▶ [DATA TO PROCESS]:
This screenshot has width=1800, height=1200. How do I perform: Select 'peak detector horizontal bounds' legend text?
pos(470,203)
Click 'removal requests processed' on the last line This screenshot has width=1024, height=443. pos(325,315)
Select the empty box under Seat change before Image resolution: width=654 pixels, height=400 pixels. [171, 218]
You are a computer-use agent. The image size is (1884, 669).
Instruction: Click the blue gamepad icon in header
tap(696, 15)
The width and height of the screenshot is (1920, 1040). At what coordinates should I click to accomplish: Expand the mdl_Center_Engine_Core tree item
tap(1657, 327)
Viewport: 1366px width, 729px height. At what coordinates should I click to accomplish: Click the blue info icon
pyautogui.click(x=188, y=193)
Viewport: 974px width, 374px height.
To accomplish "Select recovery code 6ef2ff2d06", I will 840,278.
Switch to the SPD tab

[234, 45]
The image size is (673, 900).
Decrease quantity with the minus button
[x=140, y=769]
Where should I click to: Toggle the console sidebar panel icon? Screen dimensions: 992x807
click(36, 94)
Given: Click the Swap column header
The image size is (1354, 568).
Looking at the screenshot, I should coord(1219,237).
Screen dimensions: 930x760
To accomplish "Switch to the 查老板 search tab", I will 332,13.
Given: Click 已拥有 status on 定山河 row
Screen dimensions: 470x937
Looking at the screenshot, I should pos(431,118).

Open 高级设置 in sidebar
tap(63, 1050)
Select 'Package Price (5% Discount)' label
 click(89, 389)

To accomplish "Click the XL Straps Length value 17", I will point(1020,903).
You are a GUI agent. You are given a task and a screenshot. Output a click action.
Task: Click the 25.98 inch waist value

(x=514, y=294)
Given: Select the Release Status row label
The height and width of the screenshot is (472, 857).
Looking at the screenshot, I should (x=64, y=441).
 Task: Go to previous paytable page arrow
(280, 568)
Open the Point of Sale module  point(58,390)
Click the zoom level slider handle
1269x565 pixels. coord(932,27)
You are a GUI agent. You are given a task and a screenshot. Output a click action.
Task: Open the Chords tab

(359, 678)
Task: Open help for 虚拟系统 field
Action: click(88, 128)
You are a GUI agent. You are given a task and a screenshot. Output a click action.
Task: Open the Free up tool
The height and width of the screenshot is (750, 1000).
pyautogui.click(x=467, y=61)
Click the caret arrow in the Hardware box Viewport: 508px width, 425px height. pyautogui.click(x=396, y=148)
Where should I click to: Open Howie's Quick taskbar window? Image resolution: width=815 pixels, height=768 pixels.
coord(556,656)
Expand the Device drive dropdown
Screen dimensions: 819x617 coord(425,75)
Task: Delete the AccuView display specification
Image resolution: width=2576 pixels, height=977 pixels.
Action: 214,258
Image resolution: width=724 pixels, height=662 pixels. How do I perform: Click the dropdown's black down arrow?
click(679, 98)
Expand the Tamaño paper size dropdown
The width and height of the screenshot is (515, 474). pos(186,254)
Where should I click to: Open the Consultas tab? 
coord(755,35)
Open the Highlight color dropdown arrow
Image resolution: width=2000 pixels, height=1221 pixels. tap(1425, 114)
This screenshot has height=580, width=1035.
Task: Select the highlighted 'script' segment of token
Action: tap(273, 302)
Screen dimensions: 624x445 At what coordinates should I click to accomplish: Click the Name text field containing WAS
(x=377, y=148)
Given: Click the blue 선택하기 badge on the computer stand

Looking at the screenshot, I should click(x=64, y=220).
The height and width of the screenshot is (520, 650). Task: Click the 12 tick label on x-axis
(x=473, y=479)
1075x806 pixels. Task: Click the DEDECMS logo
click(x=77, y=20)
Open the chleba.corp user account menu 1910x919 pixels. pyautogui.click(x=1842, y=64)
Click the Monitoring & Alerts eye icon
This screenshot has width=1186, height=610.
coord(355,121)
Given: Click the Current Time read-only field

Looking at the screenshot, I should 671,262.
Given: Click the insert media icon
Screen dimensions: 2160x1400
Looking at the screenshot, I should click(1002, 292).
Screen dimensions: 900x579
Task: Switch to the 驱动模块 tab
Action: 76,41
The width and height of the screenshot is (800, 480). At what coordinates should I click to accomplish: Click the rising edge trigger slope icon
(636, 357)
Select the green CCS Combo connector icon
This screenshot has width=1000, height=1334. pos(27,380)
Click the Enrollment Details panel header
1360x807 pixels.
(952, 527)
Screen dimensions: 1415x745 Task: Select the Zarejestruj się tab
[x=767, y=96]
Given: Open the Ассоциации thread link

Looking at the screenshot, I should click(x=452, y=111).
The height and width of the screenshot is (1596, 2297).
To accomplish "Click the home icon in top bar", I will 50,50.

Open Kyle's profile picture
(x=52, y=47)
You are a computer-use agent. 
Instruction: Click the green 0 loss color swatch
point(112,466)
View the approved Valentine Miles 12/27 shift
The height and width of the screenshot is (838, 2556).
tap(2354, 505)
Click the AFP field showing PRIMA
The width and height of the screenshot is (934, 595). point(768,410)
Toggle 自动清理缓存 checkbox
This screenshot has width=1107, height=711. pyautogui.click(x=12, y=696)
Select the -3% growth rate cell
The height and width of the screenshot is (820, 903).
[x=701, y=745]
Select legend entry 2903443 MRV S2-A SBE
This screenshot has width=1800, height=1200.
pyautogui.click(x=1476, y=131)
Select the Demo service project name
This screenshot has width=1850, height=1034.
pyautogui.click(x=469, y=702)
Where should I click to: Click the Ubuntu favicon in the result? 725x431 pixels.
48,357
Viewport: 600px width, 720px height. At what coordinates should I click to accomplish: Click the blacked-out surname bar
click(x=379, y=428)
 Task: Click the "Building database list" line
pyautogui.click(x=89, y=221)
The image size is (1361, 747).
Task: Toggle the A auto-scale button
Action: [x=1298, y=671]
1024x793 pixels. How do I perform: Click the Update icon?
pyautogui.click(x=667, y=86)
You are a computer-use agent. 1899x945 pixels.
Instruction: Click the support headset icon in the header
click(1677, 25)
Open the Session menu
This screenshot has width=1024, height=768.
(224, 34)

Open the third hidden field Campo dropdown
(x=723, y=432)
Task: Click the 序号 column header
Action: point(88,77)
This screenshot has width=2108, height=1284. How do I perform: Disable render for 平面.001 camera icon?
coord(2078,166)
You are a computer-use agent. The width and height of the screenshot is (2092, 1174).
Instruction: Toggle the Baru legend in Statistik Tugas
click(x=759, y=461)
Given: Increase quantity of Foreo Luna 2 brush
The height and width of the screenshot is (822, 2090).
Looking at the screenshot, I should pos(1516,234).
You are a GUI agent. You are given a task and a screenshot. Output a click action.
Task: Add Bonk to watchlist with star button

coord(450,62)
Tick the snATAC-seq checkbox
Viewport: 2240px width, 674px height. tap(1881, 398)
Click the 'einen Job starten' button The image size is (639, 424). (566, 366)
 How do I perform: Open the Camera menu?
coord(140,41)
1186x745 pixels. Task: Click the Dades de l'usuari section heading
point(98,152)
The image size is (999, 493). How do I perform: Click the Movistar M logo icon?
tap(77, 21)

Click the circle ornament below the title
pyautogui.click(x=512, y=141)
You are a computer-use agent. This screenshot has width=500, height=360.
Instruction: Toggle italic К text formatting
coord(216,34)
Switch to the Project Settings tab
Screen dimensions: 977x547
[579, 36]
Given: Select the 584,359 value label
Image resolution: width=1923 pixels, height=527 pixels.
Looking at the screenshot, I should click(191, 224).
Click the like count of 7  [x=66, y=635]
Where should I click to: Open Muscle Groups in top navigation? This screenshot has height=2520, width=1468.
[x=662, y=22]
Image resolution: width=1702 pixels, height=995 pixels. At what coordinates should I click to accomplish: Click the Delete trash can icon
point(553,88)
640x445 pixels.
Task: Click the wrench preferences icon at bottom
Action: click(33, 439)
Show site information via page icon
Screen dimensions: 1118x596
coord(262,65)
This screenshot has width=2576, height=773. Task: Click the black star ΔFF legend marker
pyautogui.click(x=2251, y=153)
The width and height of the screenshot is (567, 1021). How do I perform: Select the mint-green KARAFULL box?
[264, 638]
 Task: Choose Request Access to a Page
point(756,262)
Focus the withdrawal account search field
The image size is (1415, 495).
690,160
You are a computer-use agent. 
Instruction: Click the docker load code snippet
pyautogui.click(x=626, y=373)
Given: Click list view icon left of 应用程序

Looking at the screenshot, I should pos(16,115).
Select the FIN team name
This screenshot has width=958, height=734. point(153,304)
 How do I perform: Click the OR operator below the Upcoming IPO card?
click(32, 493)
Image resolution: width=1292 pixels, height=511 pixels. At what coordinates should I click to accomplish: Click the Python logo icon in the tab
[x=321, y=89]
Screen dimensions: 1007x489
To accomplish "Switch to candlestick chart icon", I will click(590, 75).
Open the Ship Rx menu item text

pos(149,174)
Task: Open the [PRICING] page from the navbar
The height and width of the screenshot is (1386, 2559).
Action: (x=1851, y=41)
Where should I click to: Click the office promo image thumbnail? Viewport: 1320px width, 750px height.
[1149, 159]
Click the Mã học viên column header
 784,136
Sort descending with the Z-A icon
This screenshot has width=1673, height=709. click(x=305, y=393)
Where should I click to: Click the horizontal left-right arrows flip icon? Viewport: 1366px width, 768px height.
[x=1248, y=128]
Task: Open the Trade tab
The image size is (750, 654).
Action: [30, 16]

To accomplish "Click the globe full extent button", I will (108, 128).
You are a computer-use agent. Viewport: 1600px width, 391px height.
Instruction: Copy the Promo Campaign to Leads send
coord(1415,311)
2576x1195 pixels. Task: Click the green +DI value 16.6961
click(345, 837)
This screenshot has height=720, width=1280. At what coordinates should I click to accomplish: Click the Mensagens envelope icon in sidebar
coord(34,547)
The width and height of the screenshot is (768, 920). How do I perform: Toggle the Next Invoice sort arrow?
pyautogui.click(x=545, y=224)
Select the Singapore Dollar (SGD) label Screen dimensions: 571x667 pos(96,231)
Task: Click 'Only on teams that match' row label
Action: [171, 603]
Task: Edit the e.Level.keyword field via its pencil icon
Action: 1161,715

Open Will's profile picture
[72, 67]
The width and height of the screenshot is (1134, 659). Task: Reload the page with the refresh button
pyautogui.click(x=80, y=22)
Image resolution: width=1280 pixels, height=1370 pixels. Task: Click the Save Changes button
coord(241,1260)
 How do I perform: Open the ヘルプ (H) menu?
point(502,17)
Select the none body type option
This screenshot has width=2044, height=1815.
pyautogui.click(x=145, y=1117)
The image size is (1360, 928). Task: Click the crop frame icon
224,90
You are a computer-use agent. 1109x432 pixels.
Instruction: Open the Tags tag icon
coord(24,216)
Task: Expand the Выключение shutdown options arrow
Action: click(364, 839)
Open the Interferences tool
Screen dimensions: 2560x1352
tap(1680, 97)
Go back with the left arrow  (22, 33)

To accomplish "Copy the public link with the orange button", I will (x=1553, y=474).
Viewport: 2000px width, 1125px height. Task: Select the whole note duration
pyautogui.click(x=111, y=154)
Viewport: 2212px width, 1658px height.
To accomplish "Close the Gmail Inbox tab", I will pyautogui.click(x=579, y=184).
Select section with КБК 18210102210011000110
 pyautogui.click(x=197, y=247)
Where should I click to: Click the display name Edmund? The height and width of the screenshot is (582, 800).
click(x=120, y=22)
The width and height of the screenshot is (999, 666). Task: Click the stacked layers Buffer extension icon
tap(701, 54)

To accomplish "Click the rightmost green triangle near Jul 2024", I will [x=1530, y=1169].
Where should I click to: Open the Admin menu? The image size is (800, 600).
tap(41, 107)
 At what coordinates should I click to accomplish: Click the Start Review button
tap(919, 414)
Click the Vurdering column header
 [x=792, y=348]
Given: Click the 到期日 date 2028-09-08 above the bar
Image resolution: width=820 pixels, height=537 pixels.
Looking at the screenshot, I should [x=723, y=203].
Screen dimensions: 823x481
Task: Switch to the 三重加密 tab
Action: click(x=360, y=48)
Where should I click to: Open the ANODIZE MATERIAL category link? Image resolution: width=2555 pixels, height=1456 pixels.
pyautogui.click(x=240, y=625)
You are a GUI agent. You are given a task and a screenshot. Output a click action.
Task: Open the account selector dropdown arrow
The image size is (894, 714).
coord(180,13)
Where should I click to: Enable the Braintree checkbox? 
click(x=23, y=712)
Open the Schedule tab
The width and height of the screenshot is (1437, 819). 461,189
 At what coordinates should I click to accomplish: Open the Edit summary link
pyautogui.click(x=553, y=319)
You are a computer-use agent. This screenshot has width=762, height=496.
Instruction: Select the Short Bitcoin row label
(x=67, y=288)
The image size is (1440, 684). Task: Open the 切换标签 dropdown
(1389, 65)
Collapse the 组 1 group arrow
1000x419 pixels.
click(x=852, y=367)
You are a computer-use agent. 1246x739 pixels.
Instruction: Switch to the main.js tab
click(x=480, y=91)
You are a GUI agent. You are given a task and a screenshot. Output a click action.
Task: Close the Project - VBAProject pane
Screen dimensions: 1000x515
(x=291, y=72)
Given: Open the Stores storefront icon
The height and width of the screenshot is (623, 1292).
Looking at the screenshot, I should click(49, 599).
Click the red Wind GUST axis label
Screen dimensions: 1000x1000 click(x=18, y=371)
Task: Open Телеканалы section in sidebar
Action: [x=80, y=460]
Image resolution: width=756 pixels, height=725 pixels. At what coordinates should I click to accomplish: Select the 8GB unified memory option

▶ [SHORT EXERCISE]:
Recast the records as a Markdown table with the columns Row and Text, one numbered row per line, leaving out blank lines. Begin at the line that contains "Open the Interferences tool" and stop after the line that contains "pyautogui.click(x=240, y=625)".

▶ [SOLUTION]:
| Row | Text |
|---|---|
| 1 | Open the Interferences tool |
| 2 | Screen dimensions: 2560x1352 |
| 3 | tap(1680, 97) |
| 4 | Go back with the left arrow  (22, 33) |
| 5 | To accomplish "Copy the public link with the orange button", I will (x=1553, y=474). |
| 6 | Viewport: 2000px width, 1125px height. Task: Select the whole note duration |
| 7 | pyautogui.click(x=111, y=154) |
| 8 | Viewport: 2212px width, 1658px height. |
| 9 | To accomplish "Close the Gmail Inbox tab", I will pyautogui.click(x=579, y=184). |
| 10 | Select section with КБК 18210102210011000110 |
| 11 |  pyautogui.click(x=197, y=247) |
| 12 | Where should I click to: Click the display name Edmund? The height and width of the screenshot is (582, 800). |
| 13 | click(x=120, y=22) |
| 14 | The width and height of the screenshot is (999, 666). Task: Click the stacked layers Buffer extension icon |
| 15 | tap(701, 54) |
| 16 | To accomplish "Click the rightmost green triangle near Jul 2024", I will [x=1530, y=1169]. |
| 17 | Where should I click to: Open the Admin menu? The image size is (800, 600). |
| 18 | tap(41, 107) |
| 19 |  At what coordinates should I click to accomplish: Click the Start Review button |
| 20 | tap(919, 414) |
| 21 | Click the Vurdering column header |
| 22 |  [x=792, y=348] |
| 23 | Given: Click the 到期日 date 2028-09-08 above the bar |
| 24 | Image resolution: width=820 pixels, height=537 pixels. |
| 25 | Looking at the screenshot, I should [x=723, y=203]. |
| 26 | Screen dimensions: 823x481 |
| 27 | Task: Switch to the 三重加密 tab |
| 28 | Action: click(x=360, y=48) |
| 29 | Where should I click to: Open the ANODIZE MATERIAL category link? Image resolution: width=2555 pixels, height=1456 pixels. |
| 30 | pyautogui.click(x=240, y=625) |